Choosing your perfect wedding date….

14 Apr

calendarChoosing a wedding date is a little bit like playing Tetris. Trying to fit together all of the different elements to consider can be a bit tricky, especially with 365 (or more) days to choose from. Here are the major things you should think about when choosing a wedding date:


Consider the Seasons of Potential Wedding Dates

Perhaps the first thing to consider is what season you want to get married in. Do you want the beauty and lushness of spring flowers, the warmth of summer, the coziness of fall, or a winter wonderland wedding? If you are a teacher, summers might be best. For tax accountants, spring is definitely out.
Spring Wedding
Summer Wedding
Fall Wedding

Winter Wedding


Which Day of the Week?
Do you definitely want a Saturday wedding, or do you want to save money by having it on a Sunday or weekday? Do religious observances, like the Jewish or Christian Sabbaths mean that either Saturday or Sunday weddings aren’t an option? If most of your wedding guests are in town and not traveling, you might also consider having a weekday wedding, when there will be discounts and more availability of premium locations and vendors.

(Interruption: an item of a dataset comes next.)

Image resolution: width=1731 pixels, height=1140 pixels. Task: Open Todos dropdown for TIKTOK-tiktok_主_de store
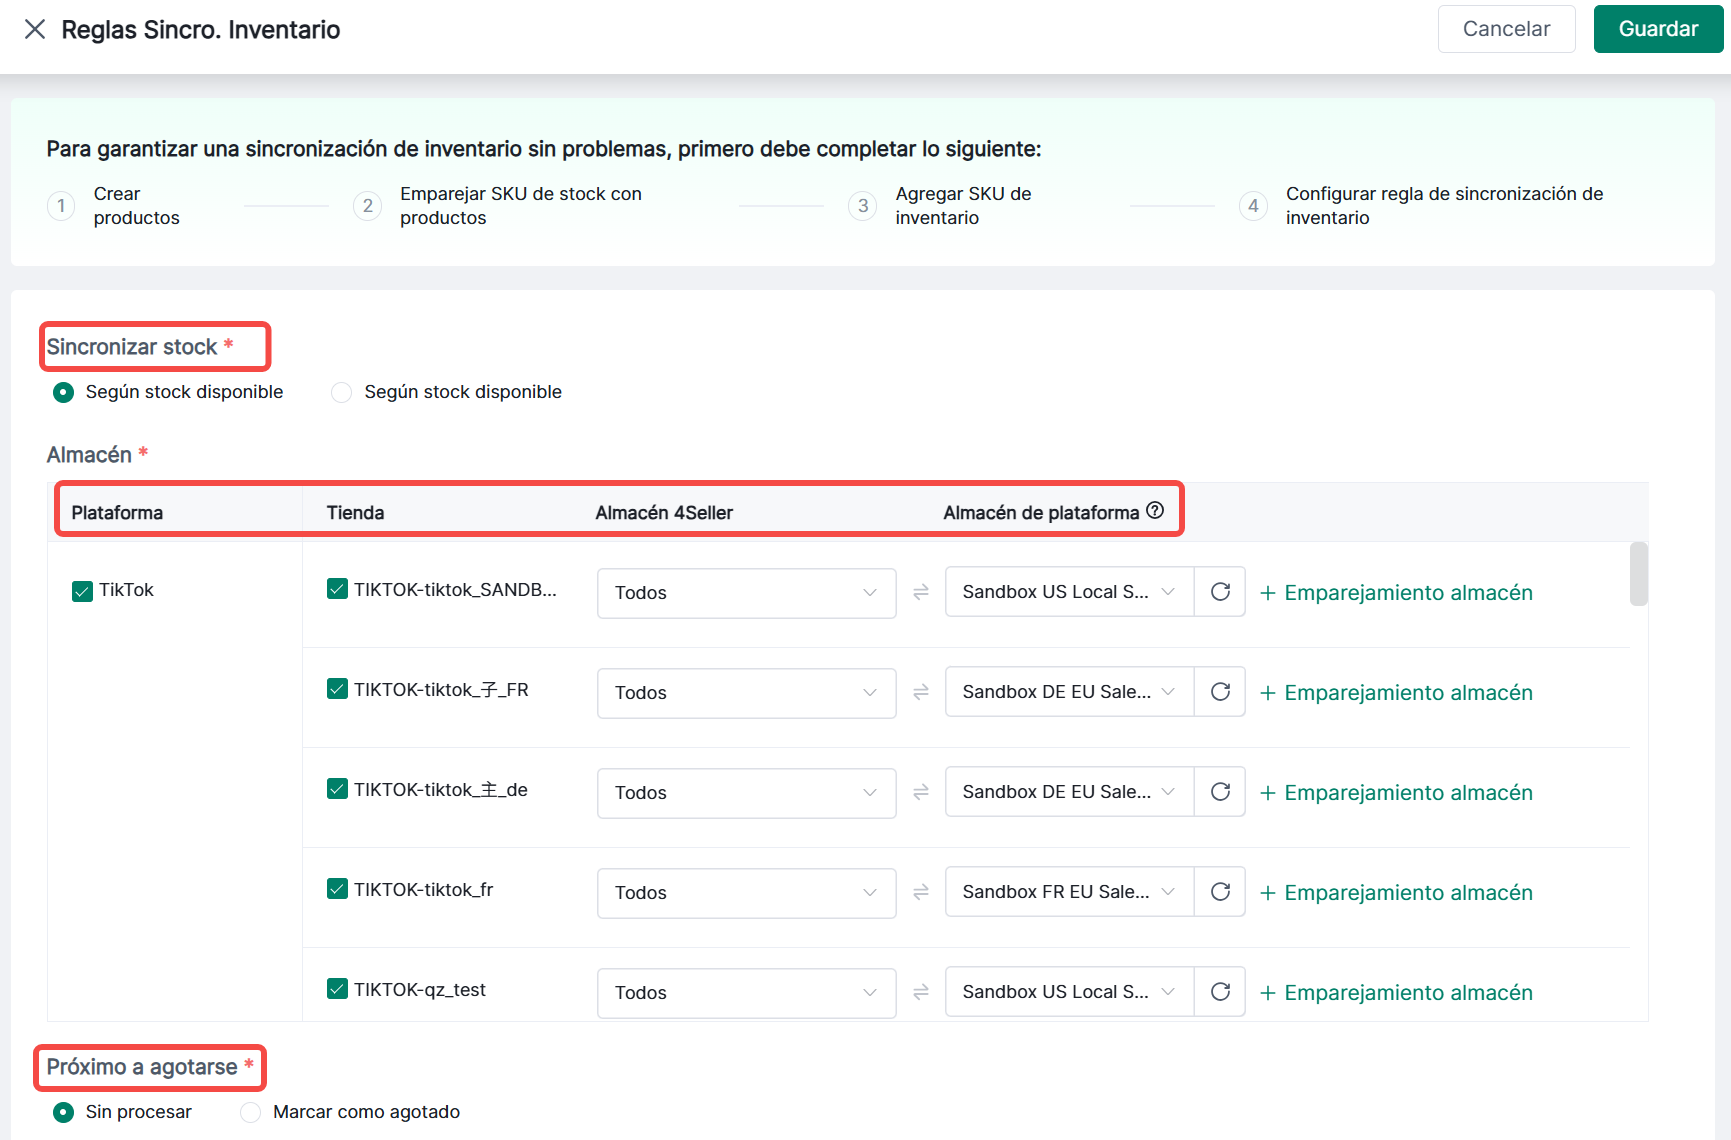pyautogui.click(x=746, y=792)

Marking Special Occasions with Your Wedding Date
Many couples love the idea of getting married on Valentine’s Day (February 14th), or The Sweetest Day (October 18th). You could get married on the anniversary of the day you met, or honor your parents or grandparents by choosing their wedding date. (If your parents are divorced, you probably don’t want to make them uncomfortable by getting married on their wedding date.) You could get married on one of your birthdays, or on the anniversary of a favorite moment in history – like Queen Victoria’s wedding date, for Victorian-themed weddings.

How Long Should Your Engagement Be?
I think that a year is a good amount of time to plan a wedding, while not stressing out. Other people think that spending an entire year is unnecessary and torturous. It’s certainly possible to have a very short engagement or one that spans several years.

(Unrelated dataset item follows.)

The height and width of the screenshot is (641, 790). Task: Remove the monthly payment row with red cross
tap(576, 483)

Prioritize Your Different Desires
You may have to make some hard choices. If one of you really wants to get married on your anniversary, but it falls on a Friday, and the other really wants a Saturday evening wedding, you’re going to need to find a compromise. Each of you should rank what is most important to you. Perhaps there’s something else that one of you wants (say a favorite wedding band, or to avoid the receiving line) that you can trade for your choice of wedding date.

Make Sure You Avoid Certain Wedding Dates
The last thing you want to do is have your wedding on Super Bowl Sunday, or on an important religious holiday. You want wedding guests to be happily present, not resentful or secretly listening to the big game. Nina Callaway from About.com, put together this list of wedding dates to avoid so you won’t accidentally make a huge mistake.

Consult Key Participants
If your sister will be in the midst of college finals, or your parents will be in Aruba, that’s not a good wedding date. Don’t worry about too many people, only those who absolutely must be there.

Consult Your Favorite Wedding Locations and Vendors
If you really want your wedding ceremony at your church, or the reception at your town’s most beautiful hall, you’ll want to make sure they’re available before you start sending out Save the Dates. Most people won’t change their wedding date just because their favorite photographer isn’t available, but if that’s important to you, you’ll want to book him or her first before finalizing your wedding date. Not having the very best location or vendor won’t mean disaster, but their availability is at least something to consider.